Typical distribution approaches are non-exclusive and exclusive third-party marketers, which in many cases also cover other cross-border pension markets such as Peru and Colombia. But as opportunities and assets are growing, fund managers are hiring dedicated Latin America teams to accelerate growth. Notably, the most prominent region in Chilean pension funds is Asia.
Currently 80% of assets are allowed to be invested overseas (increased in Q3/2011 from 75%) – a reverse home bias that has benefited foreign fund managers and put the country in the spotlight for the region as a DC model similar to 401(k) plans in the U.S. or Superannuation in Australia. Cross-border equity funds are the second largest investment class ($46 billion/30%), after domestic fixed income ($60 billion/39%). Cross-border bond funds account for $20 billion, or 13%, of total assets.

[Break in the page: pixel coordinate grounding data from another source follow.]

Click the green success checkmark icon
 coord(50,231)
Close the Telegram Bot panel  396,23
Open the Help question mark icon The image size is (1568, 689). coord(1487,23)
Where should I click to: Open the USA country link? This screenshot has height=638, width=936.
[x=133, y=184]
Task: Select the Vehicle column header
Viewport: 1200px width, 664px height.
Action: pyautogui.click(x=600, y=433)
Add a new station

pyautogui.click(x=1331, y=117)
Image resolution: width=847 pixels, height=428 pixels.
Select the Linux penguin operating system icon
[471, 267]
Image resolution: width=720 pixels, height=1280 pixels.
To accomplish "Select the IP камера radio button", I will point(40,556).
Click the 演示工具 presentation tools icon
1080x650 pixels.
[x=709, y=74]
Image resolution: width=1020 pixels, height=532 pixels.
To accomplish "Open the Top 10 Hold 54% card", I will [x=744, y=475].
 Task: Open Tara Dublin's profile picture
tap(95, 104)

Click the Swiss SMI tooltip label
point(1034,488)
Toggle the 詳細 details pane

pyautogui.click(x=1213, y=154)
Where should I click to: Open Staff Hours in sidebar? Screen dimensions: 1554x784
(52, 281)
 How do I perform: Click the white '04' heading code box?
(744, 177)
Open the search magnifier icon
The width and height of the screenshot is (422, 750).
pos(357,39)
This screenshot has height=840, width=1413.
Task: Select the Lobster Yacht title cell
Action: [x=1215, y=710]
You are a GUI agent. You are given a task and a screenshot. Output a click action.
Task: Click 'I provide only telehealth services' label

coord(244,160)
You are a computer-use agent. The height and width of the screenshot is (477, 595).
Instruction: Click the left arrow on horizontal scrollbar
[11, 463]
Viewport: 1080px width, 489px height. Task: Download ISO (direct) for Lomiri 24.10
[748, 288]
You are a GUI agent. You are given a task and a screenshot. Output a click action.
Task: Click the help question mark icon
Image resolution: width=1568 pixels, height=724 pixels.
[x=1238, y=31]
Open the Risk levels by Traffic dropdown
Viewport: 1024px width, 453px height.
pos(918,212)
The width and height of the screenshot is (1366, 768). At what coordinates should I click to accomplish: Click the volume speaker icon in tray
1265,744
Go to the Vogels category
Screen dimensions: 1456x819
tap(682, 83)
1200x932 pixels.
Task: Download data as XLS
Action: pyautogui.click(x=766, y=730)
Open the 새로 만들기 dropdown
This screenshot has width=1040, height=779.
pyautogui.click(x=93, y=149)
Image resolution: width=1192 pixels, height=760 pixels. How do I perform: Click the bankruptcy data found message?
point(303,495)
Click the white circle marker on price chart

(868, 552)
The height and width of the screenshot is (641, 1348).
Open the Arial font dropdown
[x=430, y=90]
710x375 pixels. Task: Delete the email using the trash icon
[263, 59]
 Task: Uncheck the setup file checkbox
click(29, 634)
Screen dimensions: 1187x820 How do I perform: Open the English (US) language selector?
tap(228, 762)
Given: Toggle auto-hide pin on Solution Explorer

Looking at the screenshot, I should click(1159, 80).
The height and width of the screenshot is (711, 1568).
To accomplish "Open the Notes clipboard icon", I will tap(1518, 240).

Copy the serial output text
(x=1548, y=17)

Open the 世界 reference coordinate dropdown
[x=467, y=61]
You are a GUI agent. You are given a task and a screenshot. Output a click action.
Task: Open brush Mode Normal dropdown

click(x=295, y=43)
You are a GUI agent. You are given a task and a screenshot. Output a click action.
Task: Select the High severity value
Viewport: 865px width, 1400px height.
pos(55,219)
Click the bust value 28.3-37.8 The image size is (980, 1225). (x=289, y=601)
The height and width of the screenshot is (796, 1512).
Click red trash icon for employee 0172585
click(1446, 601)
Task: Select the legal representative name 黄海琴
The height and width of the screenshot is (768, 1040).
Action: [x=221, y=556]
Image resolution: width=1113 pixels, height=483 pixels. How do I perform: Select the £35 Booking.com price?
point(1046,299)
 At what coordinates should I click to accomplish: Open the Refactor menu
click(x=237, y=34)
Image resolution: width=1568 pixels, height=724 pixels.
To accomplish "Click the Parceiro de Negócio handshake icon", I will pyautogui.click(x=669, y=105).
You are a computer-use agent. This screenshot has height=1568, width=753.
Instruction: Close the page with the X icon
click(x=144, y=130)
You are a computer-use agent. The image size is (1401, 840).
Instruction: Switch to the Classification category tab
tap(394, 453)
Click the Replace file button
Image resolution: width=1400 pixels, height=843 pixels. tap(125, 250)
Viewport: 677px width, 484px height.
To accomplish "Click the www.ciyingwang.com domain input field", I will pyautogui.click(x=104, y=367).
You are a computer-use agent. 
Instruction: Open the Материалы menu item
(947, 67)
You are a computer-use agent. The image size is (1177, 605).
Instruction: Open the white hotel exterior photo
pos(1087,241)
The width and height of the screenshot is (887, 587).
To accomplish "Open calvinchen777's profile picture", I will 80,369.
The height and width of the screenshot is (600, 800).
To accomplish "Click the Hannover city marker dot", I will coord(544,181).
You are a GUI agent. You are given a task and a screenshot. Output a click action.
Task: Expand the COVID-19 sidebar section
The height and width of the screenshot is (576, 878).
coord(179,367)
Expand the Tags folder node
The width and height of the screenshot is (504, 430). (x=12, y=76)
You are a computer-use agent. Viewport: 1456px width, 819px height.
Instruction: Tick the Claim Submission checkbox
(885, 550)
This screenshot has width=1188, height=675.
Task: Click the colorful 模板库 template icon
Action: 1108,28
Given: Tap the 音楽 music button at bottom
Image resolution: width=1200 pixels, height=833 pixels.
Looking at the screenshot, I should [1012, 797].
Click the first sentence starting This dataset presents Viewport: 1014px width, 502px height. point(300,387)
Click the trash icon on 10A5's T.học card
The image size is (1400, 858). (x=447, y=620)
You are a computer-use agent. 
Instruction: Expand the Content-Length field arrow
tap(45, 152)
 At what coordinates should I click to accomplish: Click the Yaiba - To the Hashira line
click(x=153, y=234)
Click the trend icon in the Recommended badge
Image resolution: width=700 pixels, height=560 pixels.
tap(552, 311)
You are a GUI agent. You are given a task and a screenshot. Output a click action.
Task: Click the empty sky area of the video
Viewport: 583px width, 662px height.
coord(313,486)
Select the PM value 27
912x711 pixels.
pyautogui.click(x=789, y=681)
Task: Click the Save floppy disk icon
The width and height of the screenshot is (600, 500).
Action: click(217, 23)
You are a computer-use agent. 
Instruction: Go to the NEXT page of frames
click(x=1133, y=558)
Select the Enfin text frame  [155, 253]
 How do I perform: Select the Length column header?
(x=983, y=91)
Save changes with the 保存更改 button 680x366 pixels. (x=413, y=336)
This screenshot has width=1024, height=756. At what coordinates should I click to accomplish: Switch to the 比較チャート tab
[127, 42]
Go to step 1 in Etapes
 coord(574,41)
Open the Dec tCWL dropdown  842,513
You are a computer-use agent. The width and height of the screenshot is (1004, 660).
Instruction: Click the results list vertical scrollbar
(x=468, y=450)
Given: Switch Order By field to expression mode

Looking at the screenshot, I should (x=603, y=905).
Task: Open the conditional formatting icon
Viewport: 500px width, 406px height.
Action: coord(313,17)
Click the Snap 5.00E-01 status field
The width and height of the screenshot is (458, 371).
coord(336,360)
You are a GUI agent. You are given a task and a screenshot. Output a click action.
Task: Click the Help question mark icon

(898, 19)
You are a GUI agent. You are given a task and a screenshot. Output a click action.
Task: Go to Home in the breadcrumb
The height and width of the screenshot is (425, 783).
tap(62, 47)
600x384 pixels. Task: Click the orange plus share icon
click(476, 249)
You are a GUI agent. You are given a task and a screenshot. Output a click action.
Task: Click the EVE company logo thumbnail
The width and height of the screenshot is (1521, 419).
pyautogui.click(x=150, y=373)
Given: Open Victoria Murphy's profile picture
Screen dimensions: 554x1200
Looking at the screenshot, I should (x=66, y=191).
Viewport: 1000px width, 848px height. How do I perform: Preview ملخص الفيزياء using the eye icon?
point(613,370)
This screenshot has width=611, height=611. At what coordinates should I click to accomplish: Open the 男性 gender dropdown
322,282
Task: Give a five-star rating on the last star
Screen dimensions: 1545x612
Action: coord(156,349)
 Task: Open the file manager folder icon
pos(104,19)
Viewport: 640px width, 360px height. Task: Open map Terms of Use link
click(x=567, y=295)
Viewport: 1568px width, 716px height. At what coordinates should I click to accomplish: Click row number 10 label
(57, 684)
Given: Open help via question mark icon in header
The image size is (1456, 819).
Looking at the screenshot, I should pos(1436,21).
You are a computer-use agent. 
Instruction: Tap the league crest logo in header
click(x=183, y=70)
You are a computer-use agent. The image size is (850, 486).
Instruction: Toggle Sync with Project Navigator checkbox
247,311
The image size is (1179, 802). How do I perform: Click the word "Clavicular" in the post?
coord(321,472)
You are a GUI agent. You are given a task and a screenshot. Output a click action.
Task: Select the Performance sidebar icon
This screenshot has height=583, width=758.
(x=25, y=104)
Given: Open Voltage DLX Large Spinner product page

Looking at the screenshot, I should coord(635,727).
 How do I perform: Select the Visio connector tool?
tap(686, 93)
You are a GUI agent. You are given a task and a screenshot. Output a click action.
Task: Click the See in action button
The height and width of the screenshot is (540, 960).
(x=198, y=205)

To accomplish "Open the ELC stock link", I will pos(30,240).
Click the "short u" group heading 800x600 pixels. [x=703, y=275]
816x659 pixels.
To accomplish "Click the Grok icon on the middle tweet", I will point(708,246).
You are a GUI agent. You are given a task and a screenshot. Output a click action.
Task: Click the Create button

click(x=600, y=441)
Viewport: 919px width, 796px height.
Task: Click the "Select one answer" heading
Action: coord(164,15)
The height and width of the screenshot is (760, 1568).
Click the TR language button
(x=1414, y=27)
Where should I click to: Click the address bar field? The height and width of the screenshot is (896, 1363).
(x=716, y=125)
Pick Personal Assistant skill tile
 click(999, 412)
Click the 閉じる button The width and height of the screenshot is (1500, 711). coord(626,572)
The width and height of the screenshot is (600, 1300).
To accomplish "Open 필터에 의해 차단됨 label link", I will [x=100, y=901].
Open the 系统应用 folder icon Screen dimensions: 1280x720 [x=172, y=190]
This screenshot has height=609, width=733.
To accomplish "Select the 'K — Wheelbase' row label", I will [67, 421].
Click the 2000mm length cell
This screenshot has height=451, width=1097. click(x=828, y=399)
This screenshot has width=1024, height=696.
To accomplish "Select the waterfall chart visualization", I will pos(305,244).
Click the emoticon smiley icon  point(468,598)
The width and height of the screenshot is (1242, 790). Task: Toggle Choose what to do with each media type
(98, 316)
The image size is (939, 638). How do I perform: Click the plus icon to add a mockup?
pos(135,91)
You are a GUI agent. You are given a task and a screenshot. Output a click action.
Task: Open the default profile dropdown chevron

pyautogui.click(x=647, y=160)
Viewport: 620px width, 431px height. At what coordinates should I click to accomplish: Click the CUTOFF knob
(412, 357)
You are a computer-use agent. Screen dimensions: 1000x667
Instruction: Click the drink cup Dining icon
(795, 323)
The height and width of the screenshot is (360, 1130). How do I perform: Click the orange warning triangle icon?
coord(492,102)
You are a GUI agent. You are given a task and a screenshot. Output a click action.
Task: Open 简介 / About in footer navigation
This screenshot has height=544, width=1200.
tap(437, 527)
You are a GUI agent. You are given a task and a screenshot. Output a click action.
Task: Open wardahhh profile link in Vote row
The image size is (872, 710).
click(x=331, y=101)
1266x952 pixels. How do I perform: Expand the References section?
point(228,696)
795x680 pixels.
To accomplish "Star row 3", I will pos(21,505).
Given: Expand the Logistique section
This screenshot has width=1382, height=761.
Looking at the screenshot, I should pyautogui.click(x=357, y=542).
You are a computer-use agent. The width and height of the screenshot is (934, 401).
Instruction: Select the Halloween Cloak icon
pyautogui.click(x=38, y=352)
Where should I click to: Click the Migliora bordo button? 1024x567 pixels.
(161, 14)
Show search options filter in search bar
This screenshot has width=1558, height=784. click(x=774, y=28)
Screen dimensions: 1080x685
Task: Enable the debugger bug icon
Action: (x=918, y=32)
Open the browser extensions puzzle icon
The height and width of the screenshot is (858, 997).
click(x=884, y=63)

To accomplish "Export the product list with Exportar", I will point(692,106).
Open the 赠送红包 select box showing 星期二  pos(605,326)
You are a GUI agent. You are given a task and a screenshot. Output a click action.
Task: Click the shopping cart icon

The report notes that 2011 marks the 30th anniversary of the Chilean pension fund reform, a mandatory public retirement system with 10% monthly salary contributions.Asia Funds Most Prominent Investment
The most prominent investment category in Chilean pension funds is Asia in various permutations, with Franklin Templeton Asia Growth, Fidelity South East Asia and China Focus, and Investec Asia Strategy near the top, according to a Snapshot report from SI. Dozens of Asia regional and country focus funds are part of the Chile Pension fund equity cross-border universe, almost entirely offered by U.S. and European houses.
Assets in the top 10 bond funds total $12 billion (or 18% of all cross-border investments), and 8% of total pension AUM. Despite the concentration of assets, the league table shows ten different managers, split between U.S. firms (Fidelity, Blackrock, PIMCO) and European/global managers (Schroders, Julius Baer, Robeco, Pioneer, AXA, Investec, DWS). On the fixed income side, the table mostly shows variations of high yield themes, emerging markets and convertibles.
SI sees a concentration of assets to flagship products of international fund managers. Total assets for the top 10 cross-border equity funds equal 26% of all offshore investments and slightly over 11% of total pension fund assets.
According to the report, Chile’s Comisión Clasificadora de Riesgo (CCR) this month “disapproved” Dublin-based UCITS products from being invested into by Chilean pension funds due to credit rating downgrades and sovereign debt concerns (according to regulators and industry observers, Moody’s decision to downgrade Ireland to junk status in July 2011 was the trigger for the disapproval). $3.5 billion worth of existing Dublin-based assets in 35 funds are now considered restricted investments, with some of them exceeding allowable investment limits and thus at risk of immediate redemptions. A PR blow to Dublin, Luxembourg-based products and other hubs could benefit from the decision, but just as in Asia, a key concern for the industry is to maintain the overall reputation of UCITS as the global mutual fund brand of the industry.